--- Work to be completed ---
Rewrite the lines below, starting with the line containing "You are a GUI agent. The screenshot is 158×2576." and going on through the line containing "Today's Wordle Hints, Answer", keeping the requests and raising every coordinate in the answers by 78.

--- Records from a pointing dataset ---
════════════════════

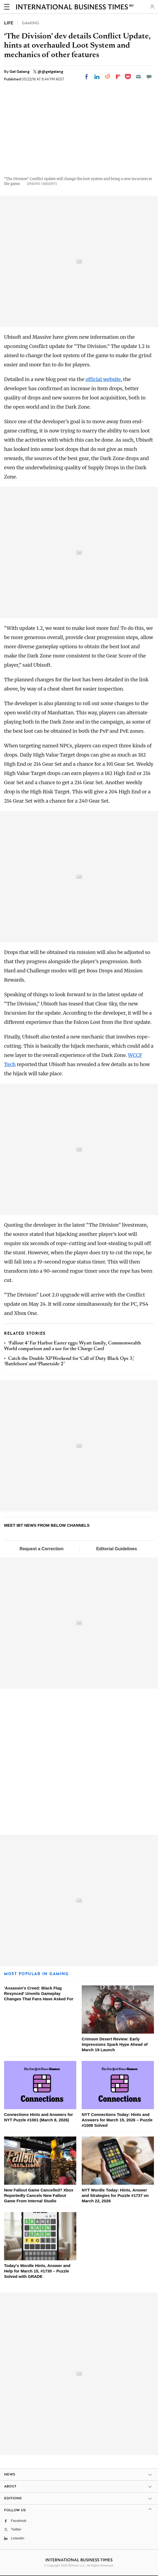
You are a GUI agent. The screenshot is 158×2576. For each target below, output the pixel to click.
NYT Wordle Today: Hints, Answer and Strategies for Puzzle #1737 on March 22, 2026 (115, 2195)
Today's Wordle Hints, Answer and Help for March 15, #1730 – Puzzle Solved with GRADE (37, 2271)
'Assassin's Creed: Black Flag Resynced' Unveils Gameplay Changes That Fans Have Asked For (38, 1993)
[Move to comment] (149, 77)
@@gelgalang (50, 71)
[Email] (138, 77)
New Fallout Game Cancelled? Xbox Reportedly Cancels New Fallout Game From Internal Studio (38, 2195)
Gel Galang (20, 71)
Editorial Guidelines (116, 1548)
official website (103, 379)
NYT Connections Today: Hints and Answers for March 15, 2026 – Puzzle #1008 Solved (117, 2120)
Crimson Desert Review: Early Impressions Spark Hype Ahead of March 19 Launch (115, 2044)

════════════════════

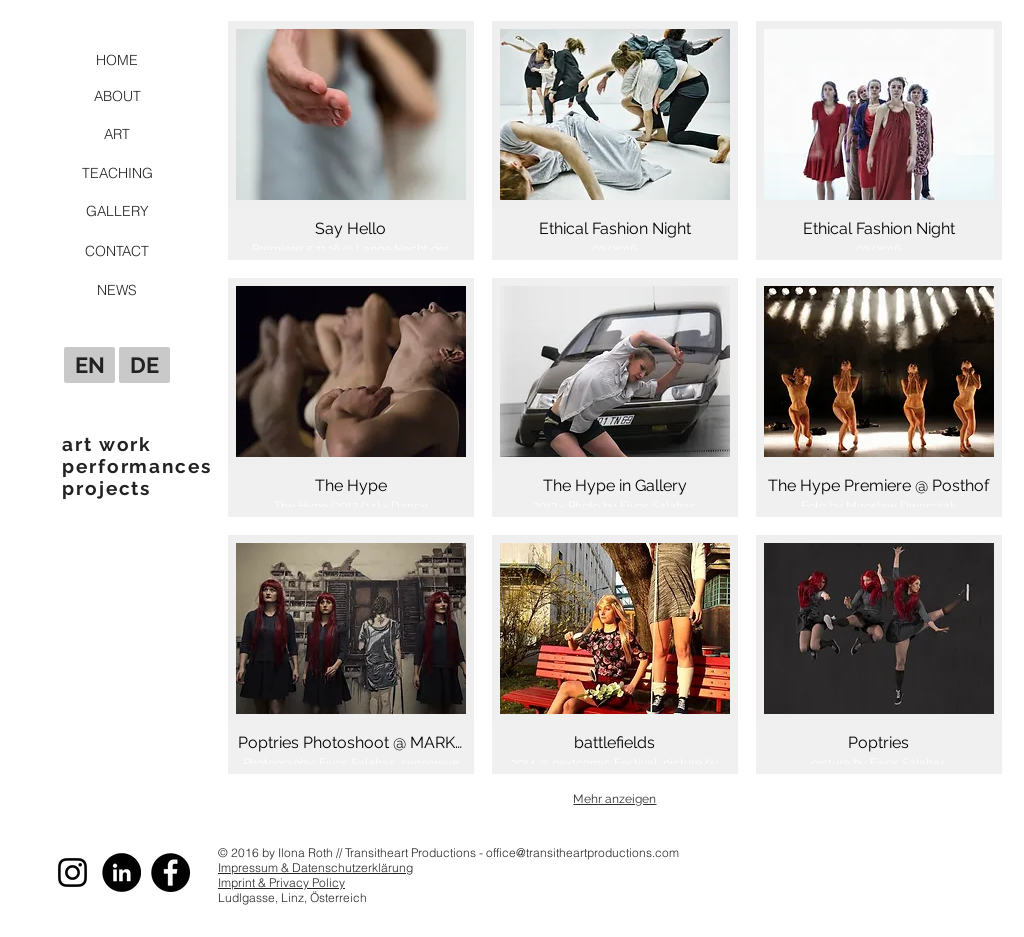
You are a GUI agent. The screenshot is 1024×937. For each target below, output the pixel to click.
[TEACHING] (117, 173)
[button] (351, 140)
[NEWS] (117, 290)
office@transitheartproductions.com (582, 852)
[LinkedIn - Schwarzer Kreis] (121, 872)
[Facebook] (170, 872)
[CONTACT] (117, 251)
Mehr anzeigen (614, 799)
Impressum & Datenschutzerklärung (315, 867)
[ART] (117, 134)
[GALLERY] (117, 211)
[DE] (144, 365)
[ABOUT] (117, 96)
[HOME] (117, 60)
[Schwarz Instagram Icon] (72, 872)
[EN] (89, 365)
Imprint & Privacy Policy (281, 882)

════════════════════

--- Answer for the task ---
You are a GUI agent. The screenshot is 158×2576. For each target below, output the pixel to click.
NYT Wordle Today: Hints, Answer and Strategies for Puzzle #1737 on March 22, 2026 (193, 2273)
Today's Wordle Hints, Answer and Help for March 15, #1730 – Puzzle Solved with GRADE (115, 2349)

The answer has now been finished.